EXERCISE OBJECTIVE: Find the line containing "Instruction: Open the 视频中心 camera icon" in the entries below. Reproduce that line and each one after it to the end, exactly, with no other lines.

DATA TO USE:
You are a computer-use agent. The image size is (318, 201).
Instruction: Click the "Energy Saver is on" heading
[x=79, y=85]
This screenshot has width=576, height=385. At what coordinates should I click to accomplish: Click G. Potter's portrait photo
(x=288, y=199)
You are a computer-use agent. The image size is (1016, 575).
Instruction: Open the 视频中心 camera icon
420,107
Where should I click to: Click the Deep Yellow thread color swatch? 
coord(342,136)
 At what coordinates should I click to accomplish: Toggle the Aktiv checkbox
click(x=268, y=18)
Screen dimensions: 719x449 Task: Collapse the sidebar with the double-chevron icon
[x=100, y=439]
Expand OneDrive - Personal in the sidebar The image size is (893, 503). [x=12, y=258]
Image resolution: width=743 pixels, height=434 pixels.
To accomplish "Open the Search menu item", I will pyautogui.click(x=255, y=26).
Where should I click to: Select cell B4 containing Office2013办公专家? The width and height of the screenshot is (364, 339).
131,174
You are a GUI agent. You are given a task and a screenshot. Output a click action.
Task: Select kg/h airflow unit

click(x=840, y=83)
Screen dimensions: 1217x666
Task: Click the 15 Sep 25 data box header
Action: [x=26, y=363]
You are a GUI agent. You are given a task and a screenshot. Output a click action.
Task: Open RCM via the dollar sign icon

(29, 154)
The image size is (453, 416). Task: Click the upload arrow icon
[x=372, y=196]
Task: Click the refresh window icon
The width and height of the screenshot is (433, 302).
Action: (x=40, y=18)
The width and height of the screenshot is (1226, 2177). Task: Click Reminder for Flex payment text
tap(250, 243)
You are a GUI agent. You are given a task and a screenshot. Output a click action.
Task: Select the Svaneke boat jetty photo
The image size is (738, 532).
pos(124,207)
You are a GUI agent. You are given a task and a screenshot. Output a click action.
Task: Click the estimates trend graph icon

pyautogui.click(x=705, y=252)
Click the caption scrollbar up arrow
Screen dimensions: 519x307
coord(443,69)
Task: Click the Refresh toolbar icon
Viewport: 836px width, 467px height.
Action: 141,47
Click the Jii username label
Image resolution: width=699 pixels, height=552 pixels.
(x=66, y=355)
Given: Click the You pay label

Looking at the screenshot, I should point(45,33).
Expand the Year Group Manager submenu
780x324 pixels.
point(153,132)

WRITTEN REPLY:
Instruction: Open the 视频中心 camera icon
420,107
Where should I click to: Click the Deep Yellow thread color swatch? 
coord(342,136)
 At what coordinates should I click to accomplish: Toggle the Aktiv checkbox
click(x=268, y=18)
Screen dimensions: 719x449 Task: Collapse the sidebar with the double-chevron icon
[x=100, y=439]
Expand OneDrive - Personal in the sidebar The image size is (893, 503). [x=12, y=258]
Image resolution: width=743 pixels, height=434 pixels.
To accomplish "Open the Search menu item", I will pyautogui.click(x=255, y=26).
Where should I click to: Select cell B4 containing Office2013办公专家? The width and height of the screenshot is (364, 339).
131,174
You are a GUI agent. You are given a task and a screenshot. Output a click action.
Task: Select kg/h airflow unit

click(x=840, y=83)
Screen dimensions: 1217x666
Task: Click the 15 Sep 25 data box header
Action: [x=26, y=363]
You are a GUI agent. You are given a task and a screenshot. Output a click action.
Task: Open RCM via the dollar sign icon

(29, 154)
The image size is (453, 416). Task: Click the upload arrow icon
[x=372, y=196]
Task: Click the refresh window icon
The width and height of the screenshot is (433, 302).
Action: (x=40, y=18)
The width and height of the screenshot is (1226, 2177). Task: Click Reminder for Flex payment text
tap(250, 243)
You are a GUI agent. You are given a task and a screenshot. Output a click action.
Task: Select the Svaneke boat jetty photo
The image size is (738, 532).
pos(124,207)
You are a GUI agent. You are given a task and a screenshot. Output a click action.
Task: Click the estimates trend graph icon

pyautogui.click(x=705, y=252)
Click the caption scrollbar up arrow
Screen dimensions: 519x307
coord(443,69)
Task: Click the Refresh toolbar icon
Viewport: 836px width, 467px height.
Action: 141,47
Click the Jii username label
Image resolution: width=699 pixels, height=552 pixels.
(x=66, y=355)
Given: Click the You pay label

Looking at the screenshot, I should point(45,33).
Expand the Year Group Manager submenu
780x324 pixels.
point(153,132)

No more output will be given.